Estive emaranhado nas memórias do início da relação. Quando ela morava na Avenida do Café e andávamos até os hortifruts. Quando ela me acompanhava nas bancas de revista e eu comprava um gibi da Mônica. Quando nós cozinhávamos comida saudável e eu fumava na janela. Ela nunca gostou do cheiro do cigarro. É como um repelente a fumaça tóxica. Afasta os mosquitos e as pessoas que mais gostamos. Eu sinto muito por tudo que aconteceu depois. E depois de sentir tudo de novo, como se fosse pela primeira vez, solto a caneta e com os cotovelos na mesa, suspendo o peso da minha cabeça na palma das mãos.
Vendi meu notebook e minha biblioteca no mercado livre ponto com. Os arquivos que tenho ficaram armazenados no hd externo que comprei na blackfriday por 90 reais. Meu computador, vendi por 1200. Dois meses de comida mais ou menos. Pensando em gastar 20 reais por dia no máximo, daria 2 meses. As bebidas são outro assunto. Decidi que não vou procurar casa de aluguel. Pensei em beneficiar meu amigo dono do hotel com presentes manufaturados. Quem sabe assim ele estende meu prazo.

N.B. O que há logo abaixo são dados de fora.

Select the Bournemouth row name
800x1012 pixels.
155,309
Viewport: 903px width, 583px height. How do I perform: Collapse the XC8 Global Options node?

Tenho trocado mensagens com Isadora. Ela mora na Argentina. Pretendo ir pra lá. Estudar, morar.
O país está vivenciando uma crise econômica. Ao menos, está melhor que o Brasil que enfrenta a crise sanitária sem sossego.
Hoje é domingo, e pra sair do sedentarismo, desci o elevador e virei a esquina. Pedi para o recepcionista do Othon Palace me deixar visitar o terraço. Não havia um único hospede lá. Pedi café expresso para o garçom. Trouxe meu caderno, a câmera. De lá pude ver o museu da moda. A faculdade de Direito, a rua a Bahia. Ouvi dizer que este hotel Othon Palace não vai durar muito tempo. Boa notícia para o San Marino que tem inovado e recebido mais clientes a cada temporada. Eles estão investindo em bons cafés da manhã.
No café da manhã, no San Marino, pego o jornal, dou uma rápida passada de olho nas manchetes, enquanto levo o garfo com manga fincada à boca. Nada prende minha atenção. Minha obsessão é o que não deu certo. Meu namoro, perdido no túnel do tempo. Ela vivendo a vida dela. Eu projetando meu futuro. Querendo provar ser forte na dor desse coração partido com faca de serrinha.